Task instructions — Could you restate every entry word for word, minus the pictures?

Data to use —
◆ ◆ ◆ ◆ ◆

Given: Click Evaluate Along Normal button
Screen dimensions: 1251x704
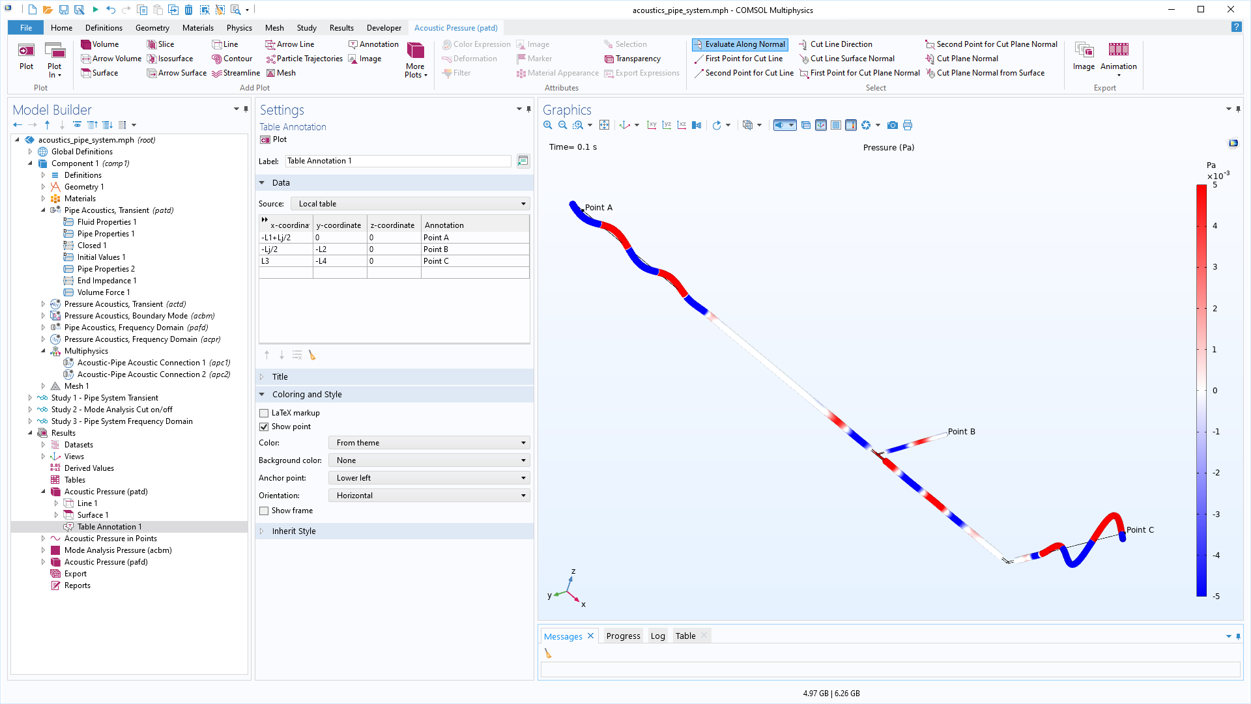Looking at the screenshot, I should pos(740,44).
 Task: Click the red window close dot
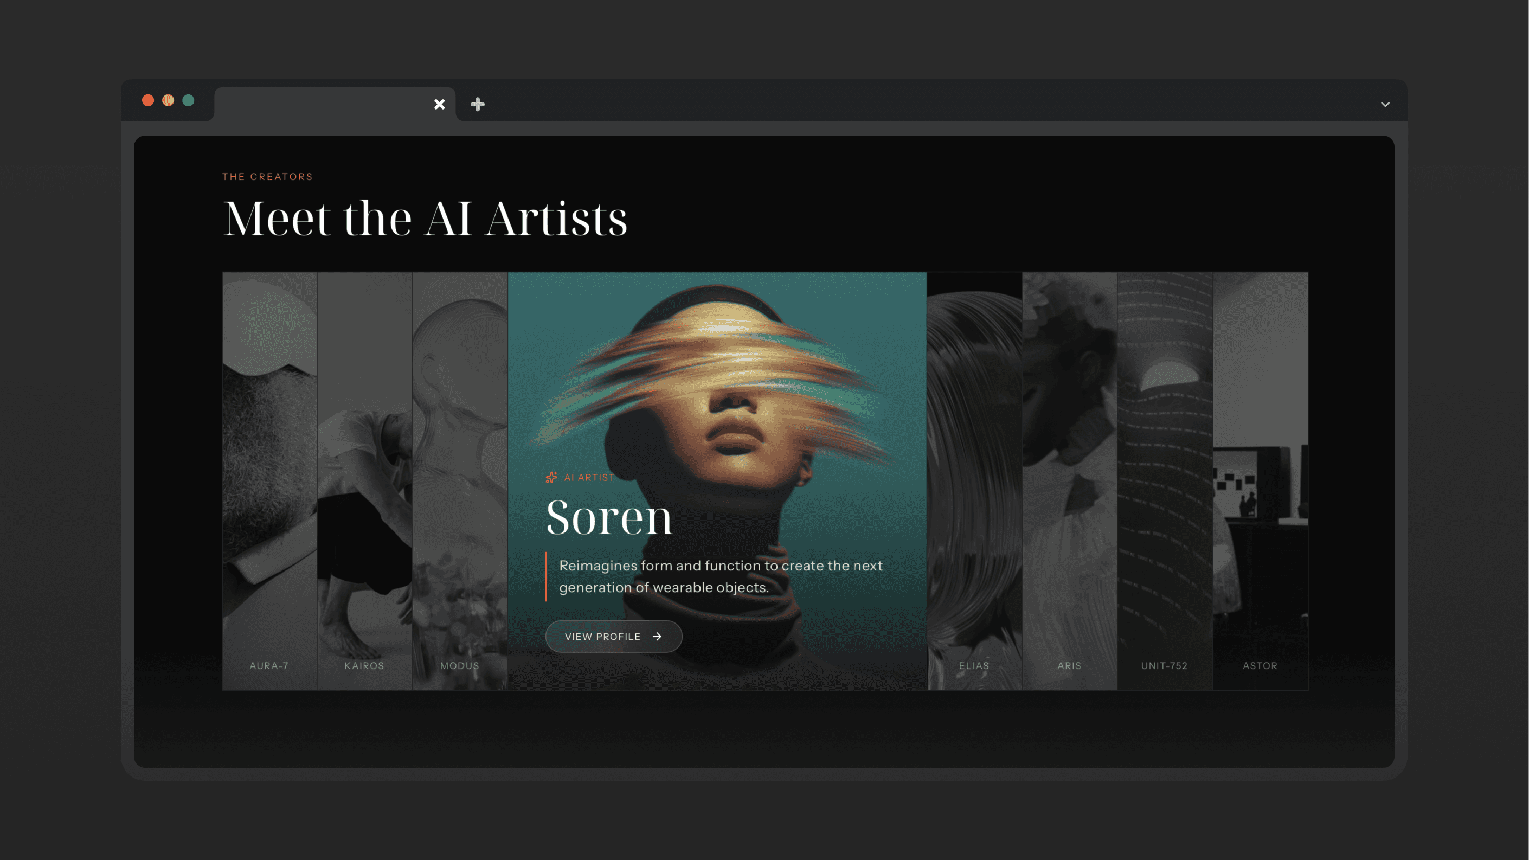[148, 100]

◆ ◆ ◆ ◆ ◆

Output for this task —
Given: Click Evaluate Along Normal button
Screen dimensions: 1251x704
Looking at the screenshot, I should pos(740,44).
 Task: Click the red window close dot
[148, 100]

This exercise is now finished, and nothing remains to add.